Y sentí como si un montón de rocas cayeran todas de golpe en mi estómago. Al cabo de unos meses, éstas se convirtieron en simple gravilla: ya no la sentía, pero, de vez en cuando, un leve dolor me recordaba que seguía ahí, en alguna parte.

Pasó medio año. Chris y yo no nos dijimos una sola palabra en todo aquel tiempo. Él rompió al cabo de poco con Sidney, pero tras ella vinieron muchas otras, y casi todas de la clase: Emma, Laura, Bethany, Kylie... Se sucedían sin fin. Algunas eran de nuestra edad, otras de uno o dos años menos. Él les pedía salir, y todas sin excepción aceptaban. Aunque me convencía de que le odiaba y de que jamás me había gustado en realidad, en el fondo pugnaba por saber si yo sería la siguiente chica de su lista.
Entonces fue cuando mis padres tuvieron el accidente que acabó con su vida. Yo no quería comer, ni hablar de ello con Sharon-que, por entonces, comenzaba a ser mi mejor amiga-o con mi tío Matthew, mi tutor tras la muerte de mis padres, ni tampoco dormir; desde luego, ni hablaba de ir al colegio.
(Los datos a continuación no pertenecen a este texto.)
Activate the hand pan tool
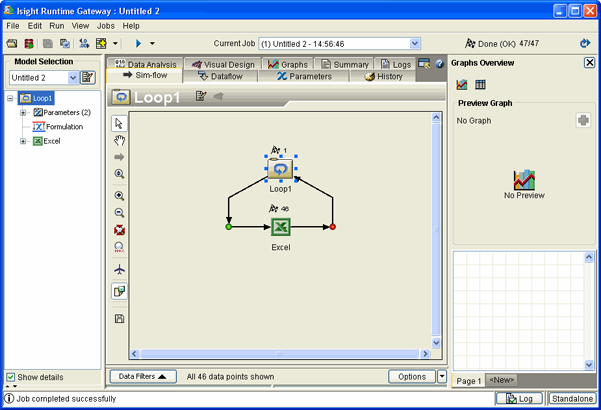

Permanecía encerrada en la habitación de invitados de la casa de mi tío y me empeñaba en pensar que seguía en mi cuarto, con mis padres al fondo del pasillo. Me sentía culpable por no haberme despedido, vacía y sola. La pena me desgarraba por dentro, y yo la odiaba, porque era como una muestra de que mis padres habían muerto, y de que no podía hacer nada por evitarlo.
Sin embargo, no lloré ni una sola vez, hasta el día del funeral.